4o Agis pour les autres comme j’agis pour toi, mais n’entreprends pas le Magistère si ton cœur et tes intentions ne sont pas purs, ce serait courir à ta perte certaine.

5o De même que dans la nature il y a trois règnes, il y a dans notre art trois médecines ou trois degrés différents de la perfection de notre Élixir, mais comme il est écrit dans le Triomphe hermétique : « Les opérations des trois œuvres ayant beaucoup d’analogie, les Philosophes en parlent souvent à dessein en termes équivoques et les mélangent pour confondre l’Artiste ignorant. Dans chaque œuvre tu dois dissoudre le corps avec l’esprit, couper la tête au corbeau, blanchir le noir et rougir le blanc » Quod ex corvo nascitur, hujus artis est principium, écrit Hermès dans ses Sept Chapitres.

6o L’artiste qui en est arrivé à ce point, peut travailler avec certitude, à condition de garder dans le succès de l’œuvre une foi indéfectible.

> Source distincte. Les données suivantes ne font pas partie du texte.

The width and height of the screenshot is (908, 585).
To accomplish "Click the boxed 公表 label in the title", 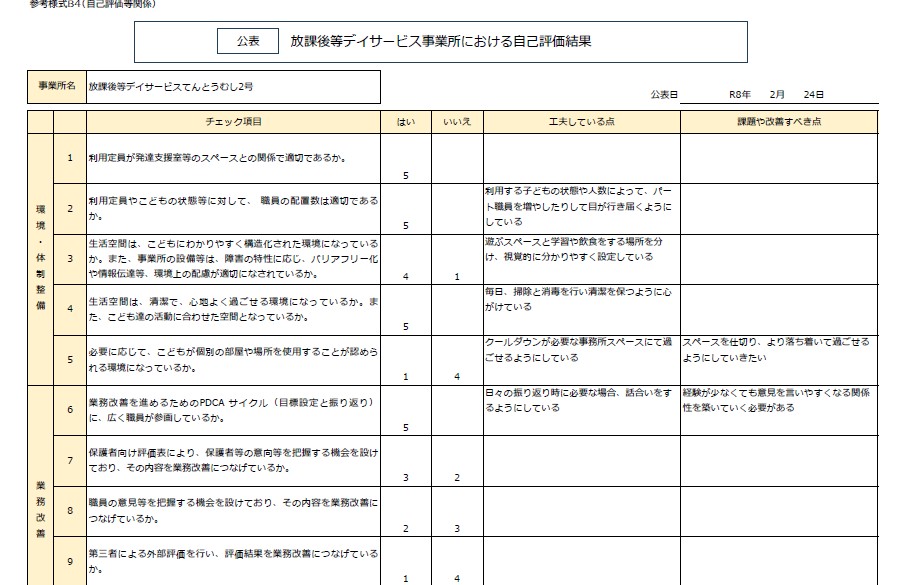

Qu’il n’oublie pas qu’il y a deux mercures ; le blanc est le bain de la Lune, le rouge celui du Soleil. Ils doivent être nourris d’une chair de leur espèce, le sang des innocents égorgés dont parle Flamel, c’est-à-dire les esprits des corps qui sont le bain ou le Soleil et la Lune se vont baigner. Note bien qu’ils doivent être conserves séparément pour ne point créer de Monstres.

7o Dans le second œuvre, convertis l’eau en terre par une simple cuisson ; le mercure des Sages porte en lui son propre soufre qui le coagule. Puis laisse tomber sur elle la Rosée du ciel. Tu auras là le vrai mercure et le vrai soufre des Philosophes, le Mâle et la Femelle vivants contenant la semence qui seule peut créer un fils plus illustre que ses parents.

Tout le reste n’est que la répétition des mêmes opérations. Aie confiance en Dieu, et va.